## Recorded information:
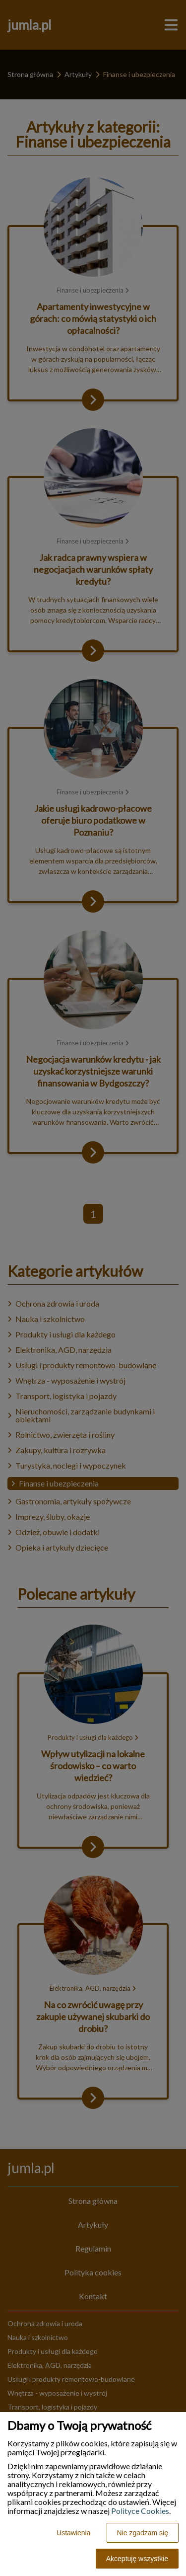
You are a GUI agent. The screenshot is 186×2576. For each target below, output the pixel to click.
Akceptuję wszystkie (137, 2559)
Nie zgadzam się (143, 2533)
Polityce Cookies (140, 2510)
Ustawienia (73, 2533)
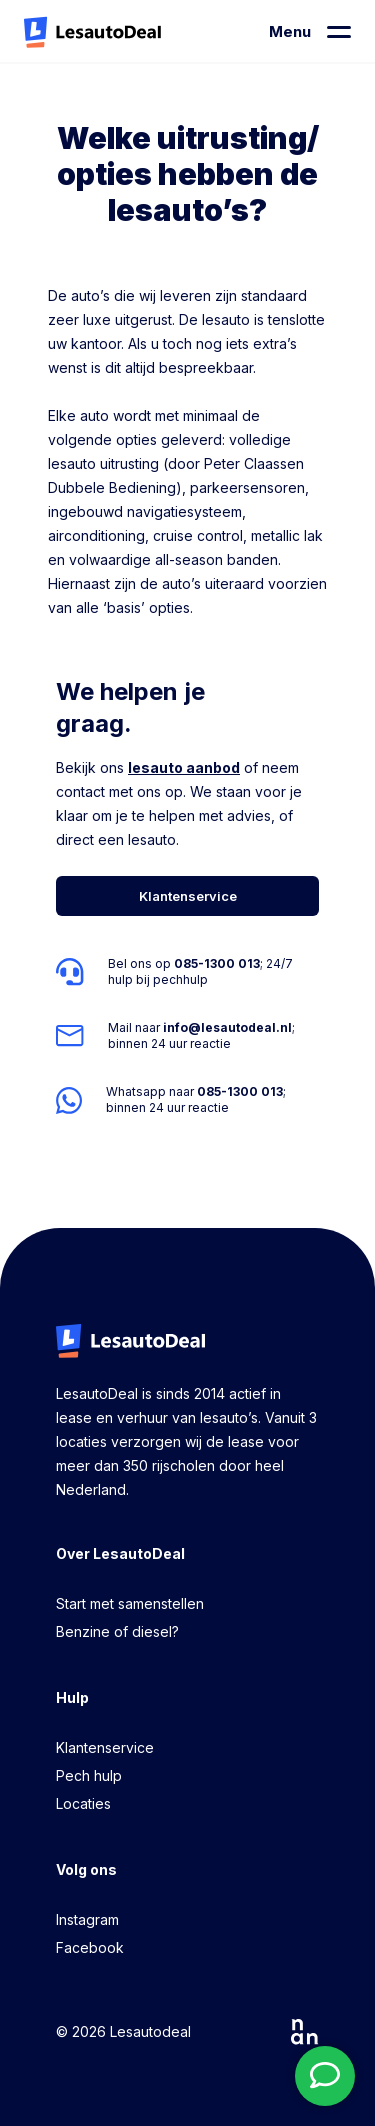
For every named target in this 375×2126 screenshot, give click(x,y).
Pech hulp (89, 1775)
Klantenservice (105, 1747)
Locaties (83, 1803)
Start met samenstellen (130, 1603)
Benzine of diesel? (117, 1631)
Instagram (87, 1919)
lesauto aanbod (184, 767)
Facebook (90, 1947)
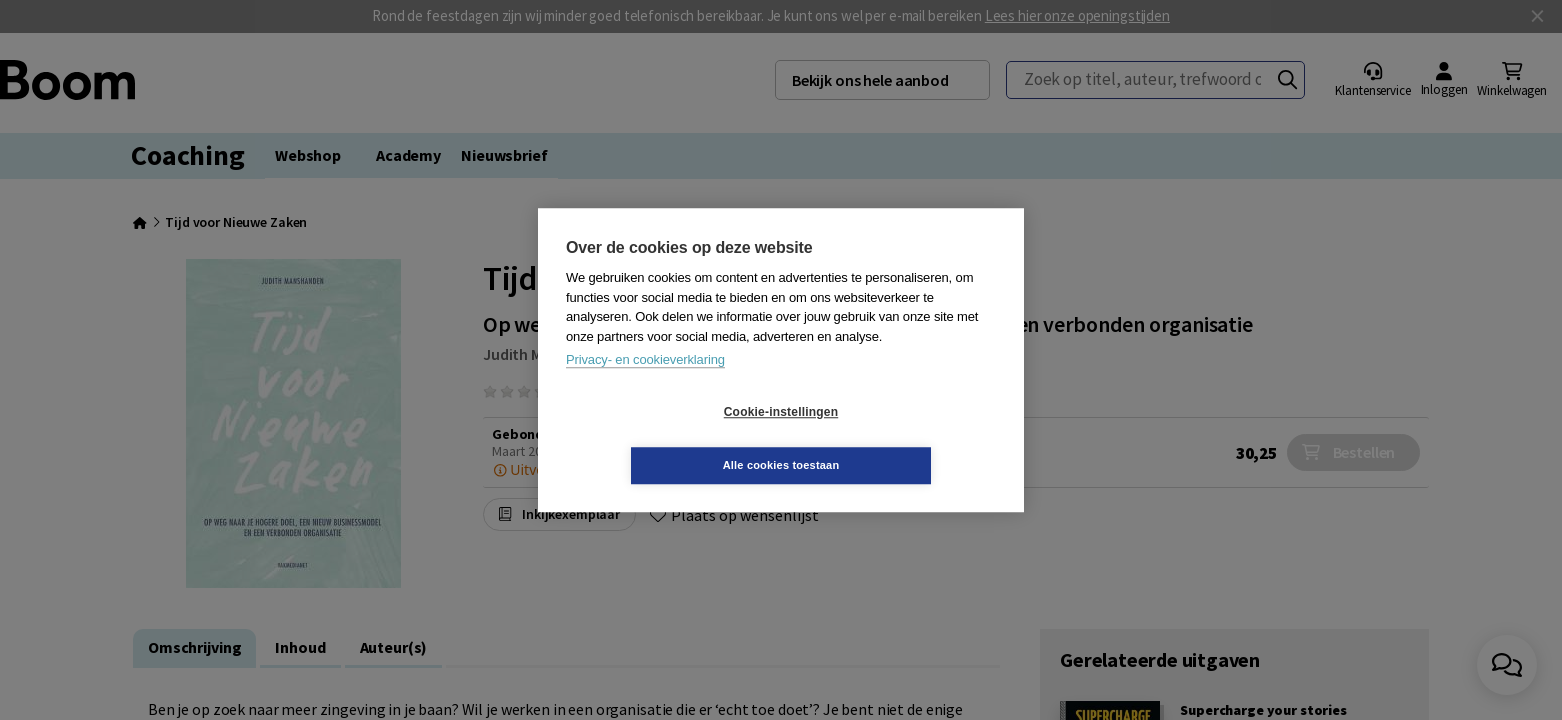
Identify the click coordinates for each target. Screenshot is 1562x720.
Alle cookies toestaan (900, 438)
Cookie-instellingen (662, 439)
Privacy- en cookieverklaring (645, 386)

* * *

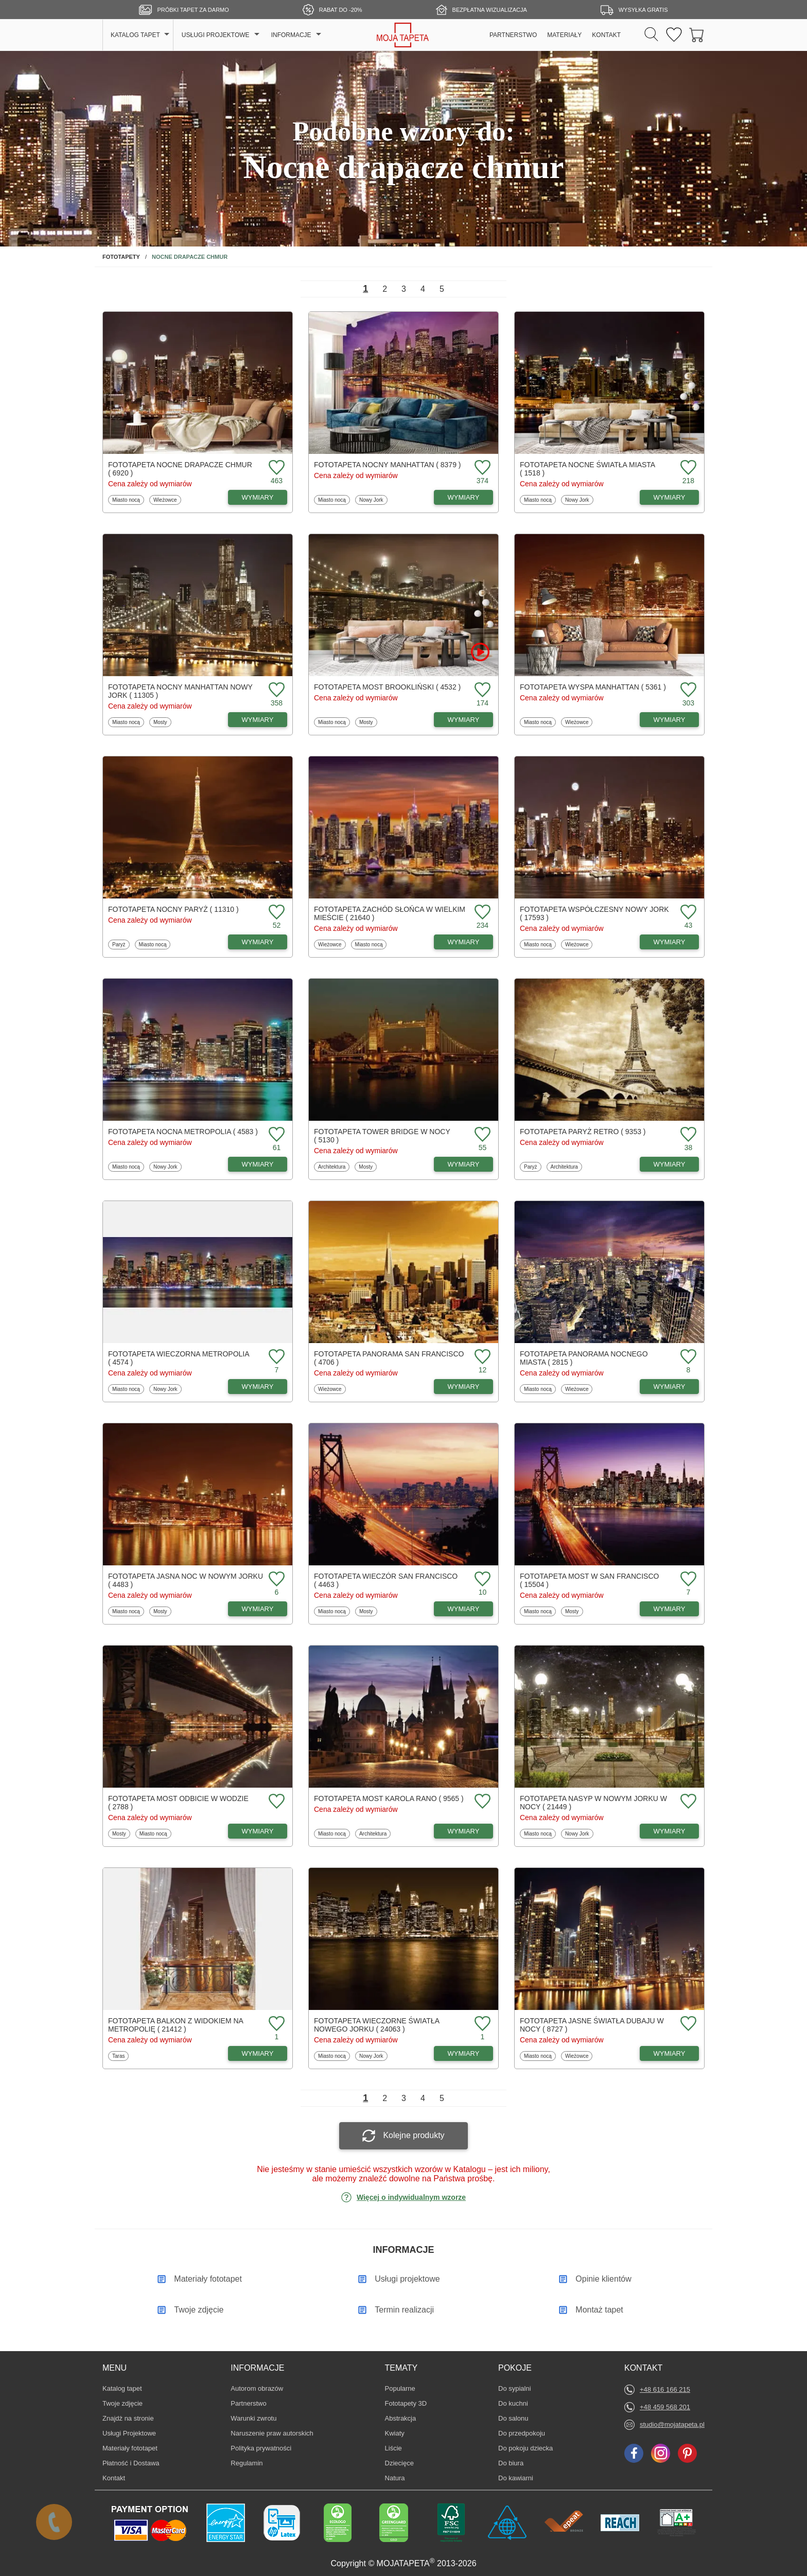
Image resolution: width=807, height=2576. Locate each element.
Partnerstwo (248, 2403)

...

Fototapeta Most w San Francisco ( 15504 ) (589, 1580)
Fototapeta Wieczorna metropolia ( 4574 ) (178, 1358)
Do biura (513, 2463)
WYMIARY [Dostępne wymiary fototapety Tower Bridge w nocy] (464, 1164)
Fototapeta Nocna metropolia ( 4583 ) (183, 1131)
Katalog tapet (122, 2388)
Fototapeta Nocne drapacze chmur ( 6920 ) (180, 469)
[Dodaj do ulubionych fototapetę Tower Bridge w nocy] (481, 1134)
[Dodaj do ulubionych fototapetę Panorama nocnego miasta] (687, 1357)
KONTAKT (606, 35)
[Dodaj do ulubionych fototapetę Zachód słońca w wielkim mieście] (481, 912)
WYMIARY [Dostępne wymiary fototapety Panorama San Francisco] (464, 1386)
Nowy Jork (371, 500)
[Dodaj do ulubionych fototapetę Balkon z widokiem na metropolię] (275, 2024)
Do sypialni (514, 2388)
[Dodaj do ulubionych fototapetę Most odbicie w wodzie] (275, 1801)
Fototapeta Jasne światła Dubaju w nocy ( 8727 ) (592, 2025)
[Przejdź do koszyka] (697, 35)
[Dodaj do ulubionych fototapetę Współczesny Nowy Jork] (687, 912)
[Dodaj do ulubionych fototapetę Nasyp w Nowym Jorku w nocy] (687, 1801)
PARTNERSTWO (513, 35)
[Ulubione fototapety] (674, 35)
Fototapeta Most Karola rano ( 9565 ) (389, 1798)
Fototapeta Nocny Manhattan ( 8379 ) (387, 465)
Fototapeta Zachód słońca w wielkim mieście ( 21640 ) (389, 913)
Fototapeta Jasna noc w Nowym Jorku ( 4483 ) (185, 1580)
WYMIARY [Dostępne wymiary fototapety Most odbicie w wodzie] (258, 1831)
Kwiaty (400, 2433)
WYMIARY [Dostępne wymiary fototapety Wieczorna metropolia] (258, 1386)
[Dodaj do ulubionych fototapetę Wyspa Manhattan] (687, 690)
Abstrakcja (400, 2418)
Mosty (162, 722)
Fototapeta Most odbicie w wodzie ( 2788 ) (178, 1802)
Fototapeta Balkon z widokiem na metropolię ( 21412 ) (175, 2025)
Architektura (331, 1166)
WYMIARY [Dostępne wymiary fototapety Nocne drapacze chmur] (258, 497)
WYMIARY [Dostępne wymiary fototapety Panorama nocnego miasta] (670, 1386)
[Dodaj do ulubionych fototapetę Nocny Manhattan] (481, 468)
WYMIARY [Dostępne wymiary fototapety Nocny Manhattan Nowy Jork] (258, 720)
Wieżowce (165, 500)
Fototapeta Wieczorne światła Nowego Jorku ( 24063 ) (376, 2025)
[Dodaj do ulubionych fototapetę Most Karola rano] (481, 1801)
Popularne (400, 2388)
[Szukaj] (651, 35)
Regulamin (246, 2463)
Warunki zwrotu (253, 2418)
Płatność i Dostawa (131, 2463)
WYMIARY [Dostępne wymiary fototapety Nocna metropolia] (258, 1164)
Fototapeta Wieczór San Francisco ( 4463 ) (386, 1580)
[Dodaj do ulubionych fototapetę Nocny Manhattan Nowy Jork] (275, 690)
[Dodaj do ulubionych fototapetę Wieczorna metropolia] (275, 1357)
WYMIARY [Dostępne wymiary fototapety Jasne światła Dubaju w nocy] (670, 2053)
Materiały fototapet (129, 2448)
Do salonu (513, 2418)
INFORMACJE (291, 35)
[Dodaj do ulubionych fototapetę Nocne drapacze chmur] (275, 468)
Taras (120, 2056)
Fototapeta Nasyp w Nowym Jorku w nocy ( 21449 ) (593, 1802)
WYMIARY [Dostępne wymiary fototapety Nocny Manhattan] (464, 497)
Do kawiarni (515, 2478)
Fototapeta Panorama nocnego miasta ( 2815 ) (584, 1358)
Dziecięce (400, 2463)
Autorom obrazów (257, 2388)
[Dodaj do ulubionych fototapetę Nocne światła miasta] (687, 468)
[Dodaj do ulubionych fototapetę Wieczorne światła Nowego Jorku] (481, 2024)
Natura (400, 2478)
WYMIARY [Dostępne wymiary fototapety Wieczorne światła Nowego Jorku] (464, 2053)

## Goal:
Can you give the lines of the items from the one containing "WYMIARY [Dostępne wymiary fototapety Nocne" through the one containing "[Dodaj do ulubionych fototapetę Most Karola" as a JSON list of strings, one string per line, leaving out blank lines?

## Final result:
[
  "WYMIARY [Dostępne wymiary fototapety Nocne drapacze chmur] (258, 497)",
  "WYMIARY [Dostępne wymiary fototapety Panorama nocnego miasta] (670, 1386)",
  "[Dodaj do ulubionych fototapetę Nocny Manhattan] (481, 468)",
  "WYMIARY [Dostępne wymiary fototapety Nocny Manhattan Nowy Jork] (258, 720)",
  "Wieżowce (165, 500)",
  "Fototapeta Wieczorne światła Nowego Jorku ( 24063 ) (376, 2025)",
  "[Dodaj do ulubionych fototapetę Most Karola rano] (481, 1801)"
]